▶ **Text block**:
▬▬▬

Rankin ran for one Montana's two at-large congressional seats, to "repay the women of Montana who had worked for suffrage." Rankin's brother, Wellington, managed her campaign; running as a Republican, she won in November, 1916.

The first woman in Congress, Jeannette Rankin took her seat in the emergency session of the Sixty-fifth Congress called by President Woodrow Wilson on Apr. 2, 1917. Her status as the first Congresswoman, plus her youth and energy made her a national celebrity. Her stance on the war became a topic of debate in suffrage circles. Carrie Chapman Catt of NAWSA worried that an antiwar vote would make women seem unpatriotic. Alice Paul of the Woman's Party told her women must stand for peace. In the end, Rankin, although not having identified herself as a pacifist, announced that she could not vote for the war, a position in which she was joined by forty-nine other representatives when the resolution came before the House on Apr. 6, 1917.

▬▬▬

[Rows from a screen grounding dataset]
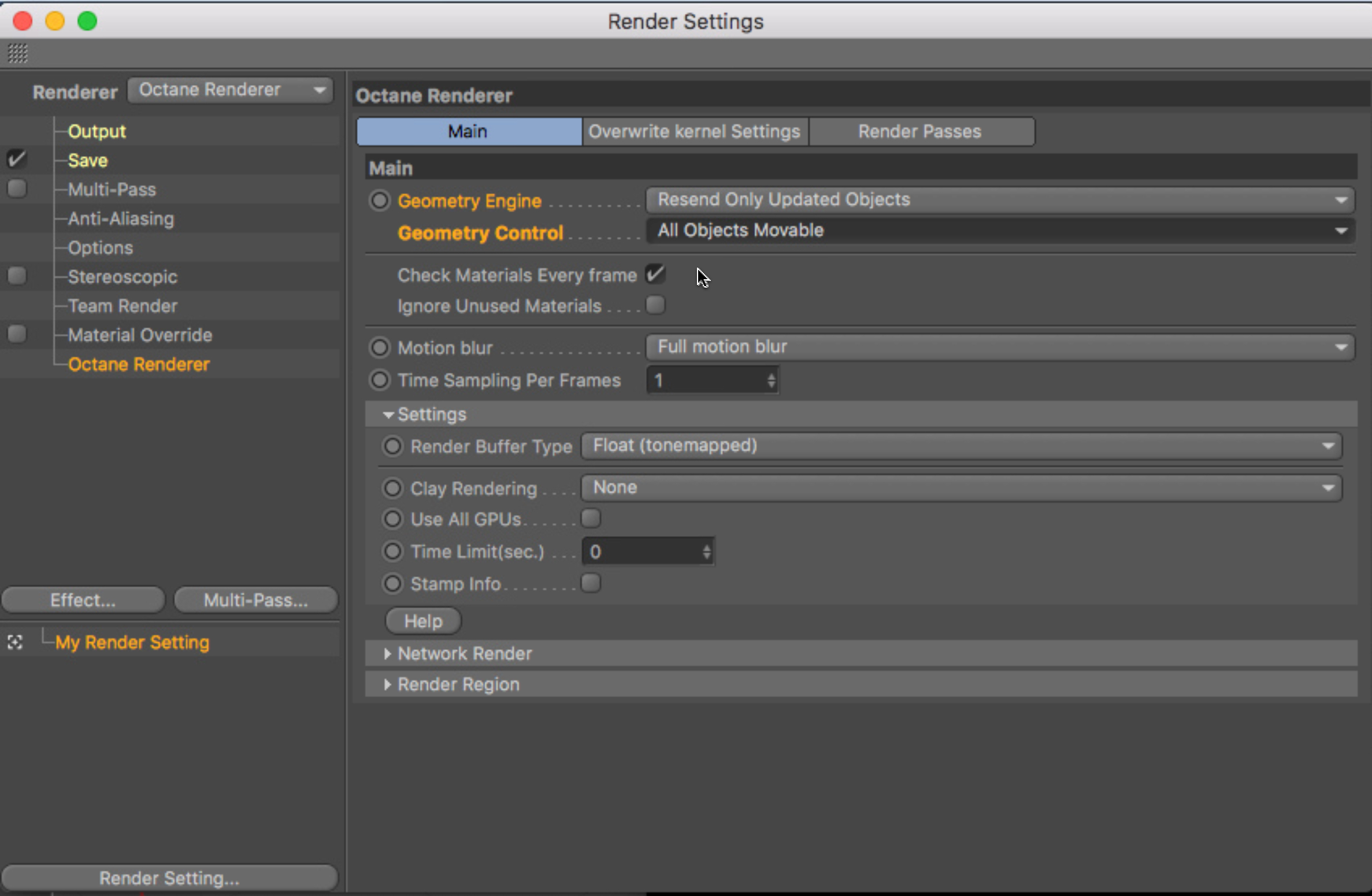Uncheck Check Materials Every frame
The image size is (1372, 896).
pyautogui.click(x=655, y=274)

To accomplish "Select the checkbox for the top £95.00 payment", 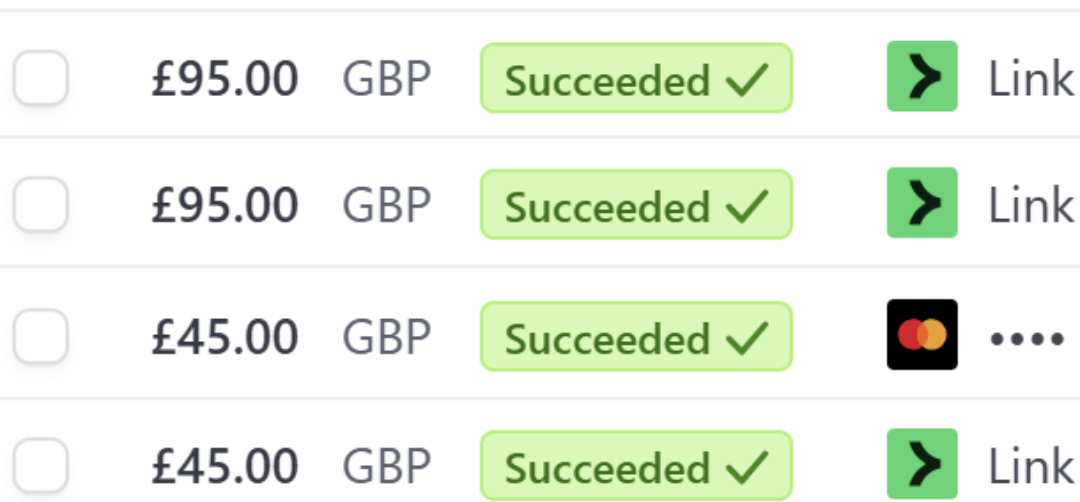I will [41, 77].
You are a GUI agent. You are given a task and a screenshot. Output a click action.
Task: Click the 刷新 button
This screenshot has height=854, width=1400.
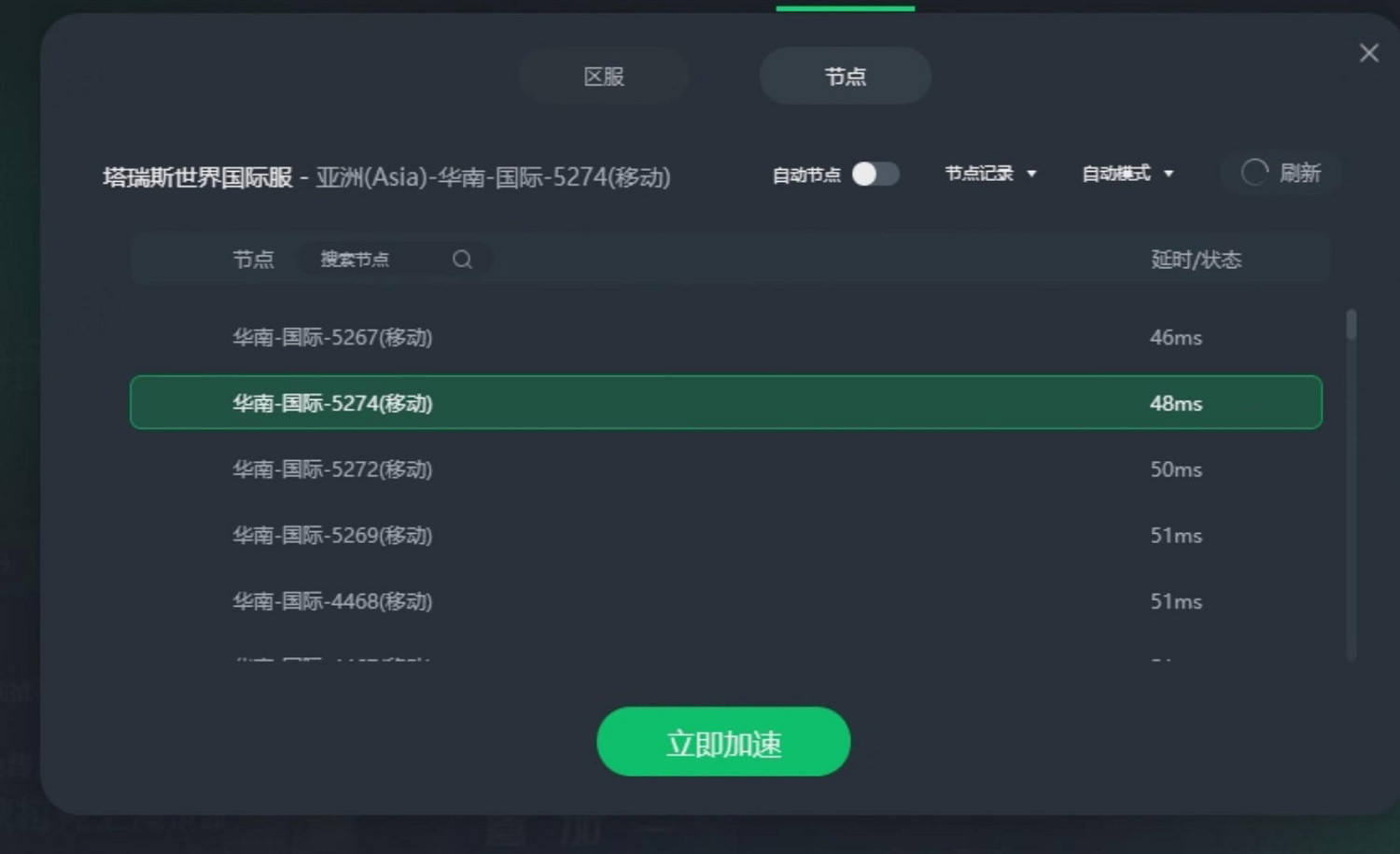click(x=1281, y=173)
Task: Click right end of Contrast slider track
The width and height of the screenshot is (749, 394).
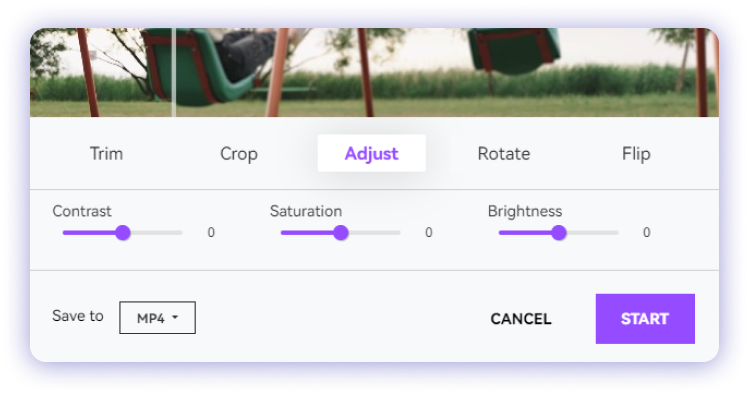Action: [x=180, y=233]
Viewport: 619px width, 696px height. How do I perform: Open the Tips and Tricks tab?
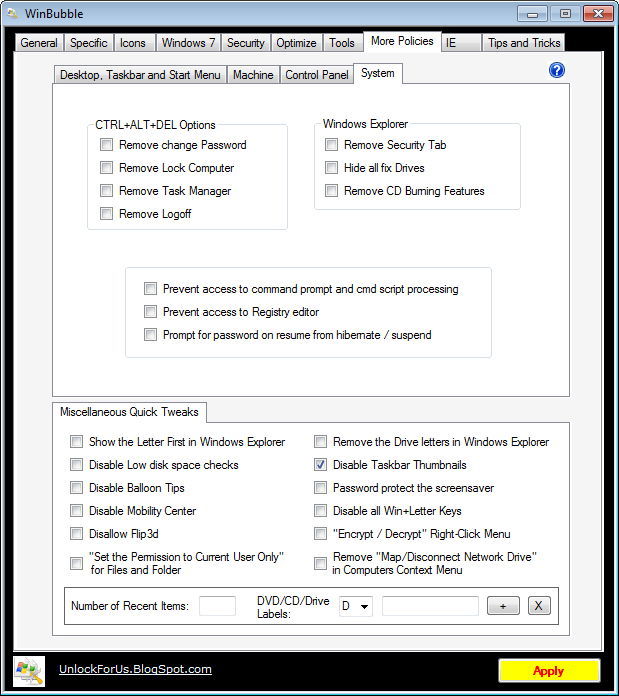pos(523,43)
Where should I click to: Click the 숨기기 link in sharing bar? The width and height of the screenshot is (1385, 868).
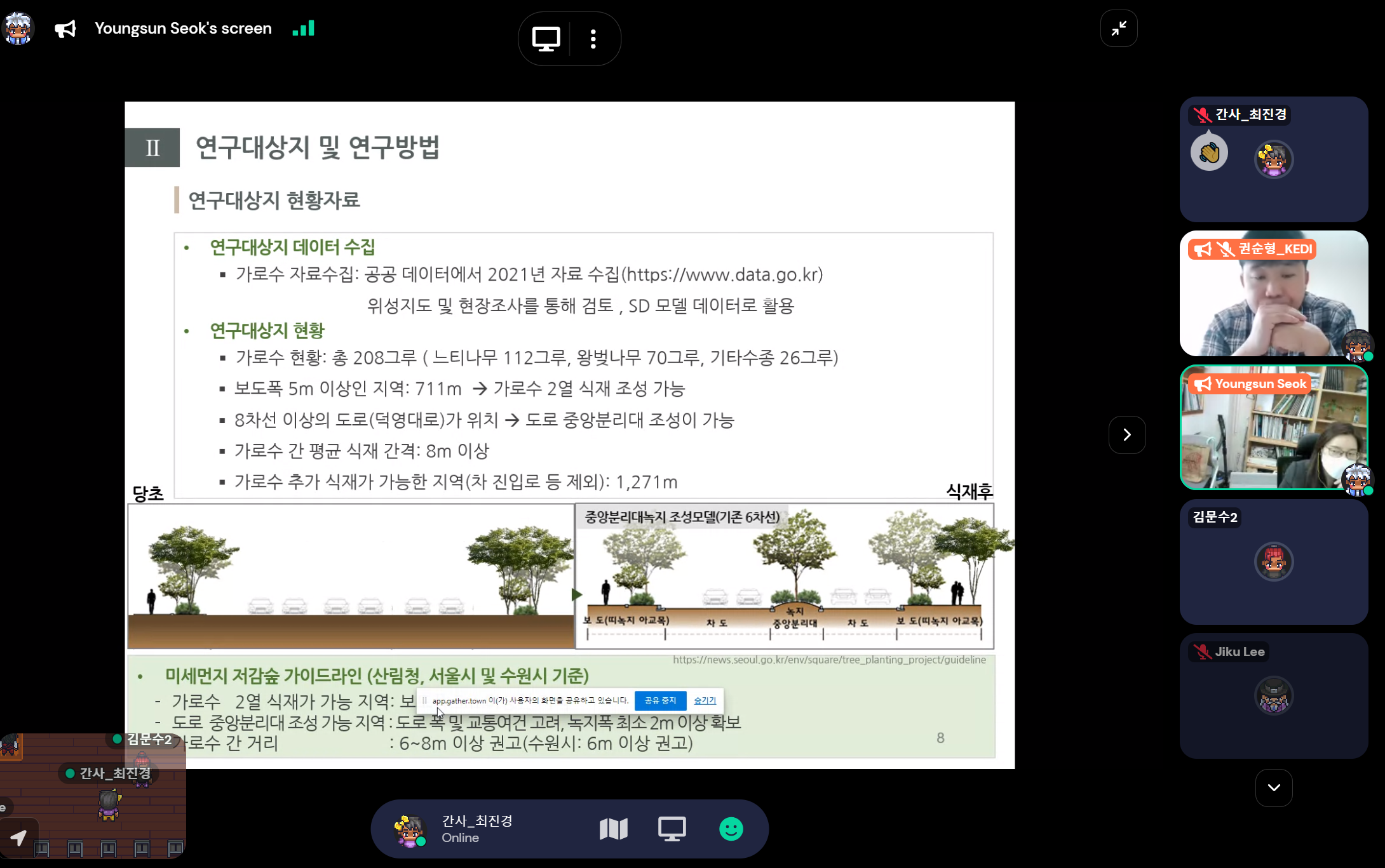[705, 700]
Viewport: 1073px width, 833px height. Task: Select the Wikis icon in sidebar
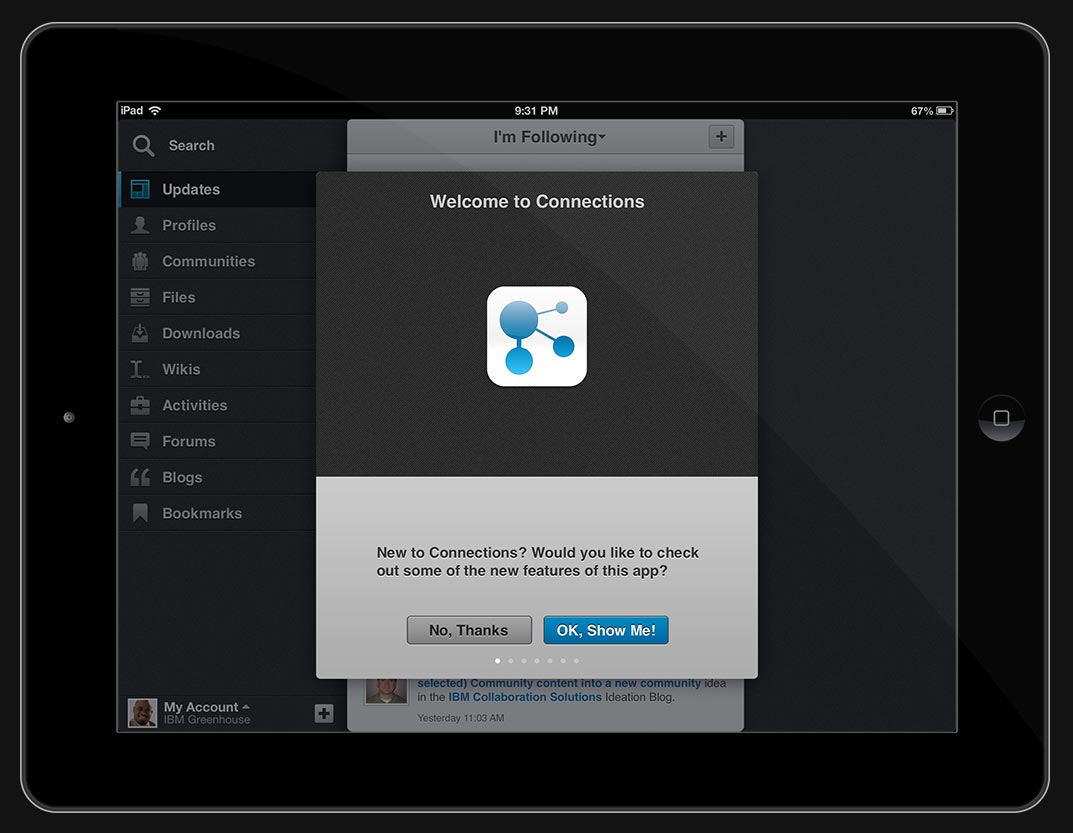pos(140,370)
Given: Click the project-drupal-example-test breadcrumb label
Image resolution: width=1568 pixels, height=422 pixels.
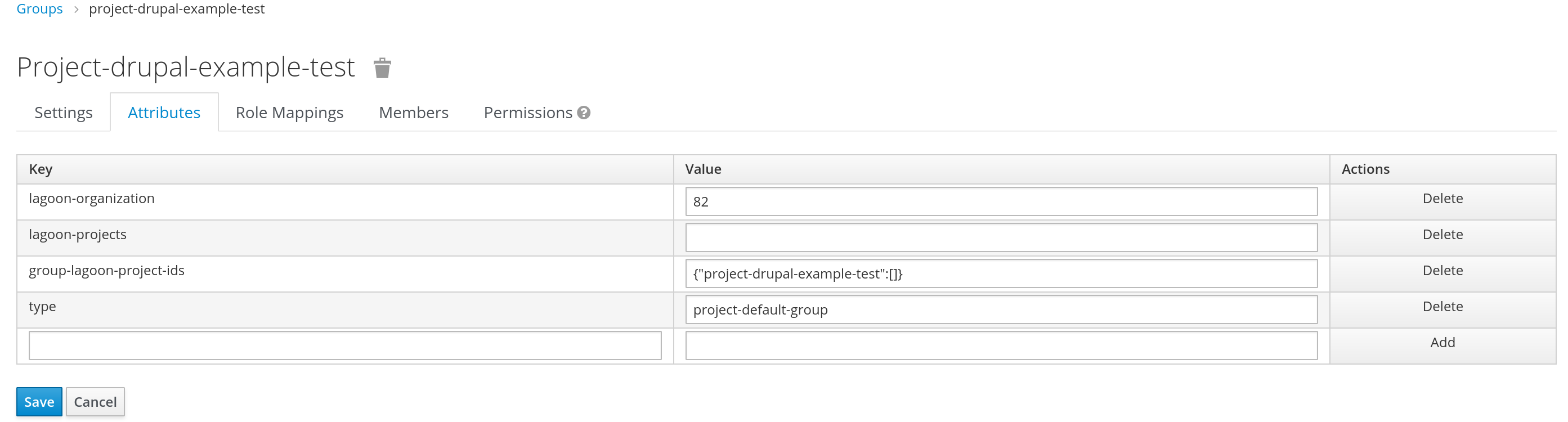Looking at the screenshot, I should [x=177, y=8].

▬▬▬

▶ **Requirement 1**:
Copy the part of the passage on Jeannette Rankin that opens with the words containing "Rankin ran for" and closes with "in November, 1916.".
▶ **Requirement 2**:
Arrange the part of the records that opens with the line containing "Task: Click right" and runs through the end of the records as a numbered list, skipping blank lines and leaving out the pictures.

▶ **Worked answer 1**:
Rankin ran for one Montana's two at-large congressional seats, to "repay the women of Montana who had worked for suffrage." Rankin's brother, Wellington, managed her campaign; running as a Republican, she won in November, 1916.

▶ **Worked answer 2**:
1. Task: Click right end of Contrast slider track
2. The width and height of the screenshot is (749, 394).
3. Action: [x=180, y=233]
4. Viewport: 619px width, 696px height. How do I perform: Open the Tips and Tricks tab?
5. pos(523,43)
6. Where should I click to: Click the 숨기기 link in sharing bar? The width and height of the screenshot is (1385, 868).
7. [705, 700]
8. Viewport: 1073px width, 833px height. Task: Select the Wikis icon in sidebar
9. pos(140,370)
10. Given: Click the project-drupal-example-test breadcrumb label
11. Image resolution: width=1568 pixels, height=422 pixels.
12. Looking at the screenshot, I should [x=177, y=8].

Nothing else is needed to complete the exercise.